Last week was up and down. Some days I felt completely connected, real, and free. Other days I felt obsessed by externals and allowed ego to drive my actions. And some days were a mix of both (ah, as is much of life :)). I pushed hard at work on Friday, but then relaxed into a wonderful evening of delicious food, great beer, and tap-your-toes music. Saturday began leisurely. Then was filled with emotion, support, friendship, and sharing at the Down Syndrome Awareness walk in Neenah. (Bless you, Madeline Mae, for bringing us all together.) But then ego hooked me again, and I raced right from the lovely walk to hours of errands.
I know, what was I thinking? Well, I can tell you what my ego/non-truth-telling voice was saying: "If you complete all these errands now, then you'll be okay, and you can relax tomorrow." But wait! My fear-based ego voice never lets me relax. There's never a time I'll have everything wrapped up. So, again, why did I listen yesterday? Who knows. Perhaps because I was filled with difficult emotions. Or maybe it was just old habit.
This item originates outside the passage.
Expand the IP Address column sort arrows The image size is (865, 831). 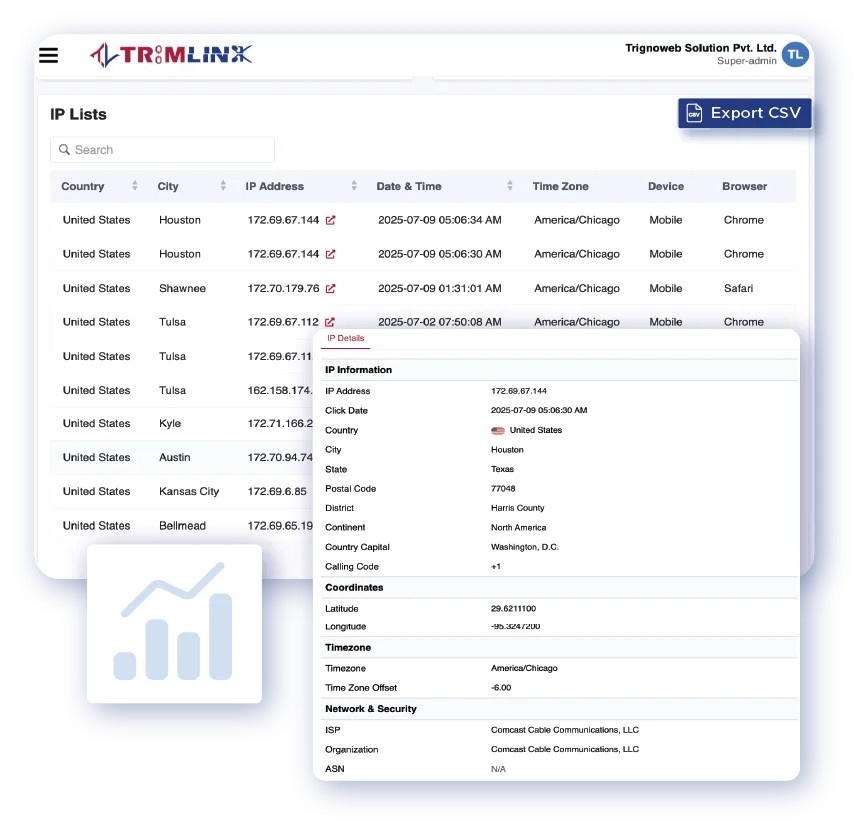click(x=353, y=186)
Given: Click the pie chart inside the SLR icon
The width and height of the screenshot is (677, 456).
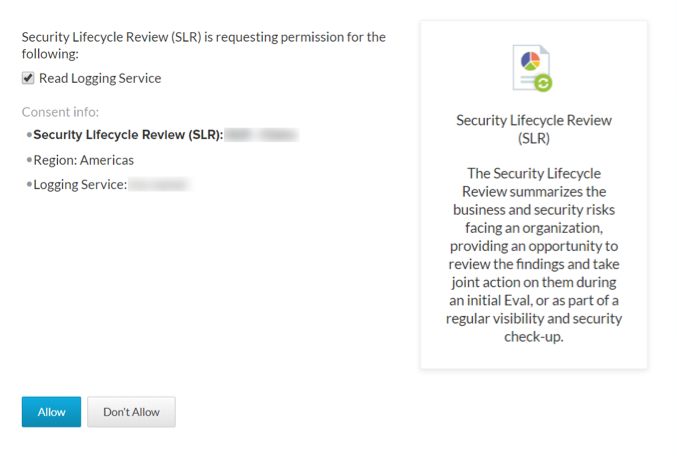Looking at the screenshot, I should (x=531, y=62).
The good news is I more quickly realize when I'm in the throes of non-stop doing (with little being and feeling). Yay! I realize it. Yesterday that aha moment came at the grocery store. I took out my grocery list and on the list I saw "real self." I paused for a moment--did Mark find my list and add "real self" as a reminder for me? No, this was my writing. But I didn't purposely write it. YET, it seemed so poignant: of course I should find my real self at the grocery store--why wait another second?
Then I recognized what I actually wrote: "Real Salt" (it's my salt brand of choice). I laughed out loud in the produce aisle. In fact, I couldn't stop chuckling during the whole grocery run. And, in that process, I did actually find my real self.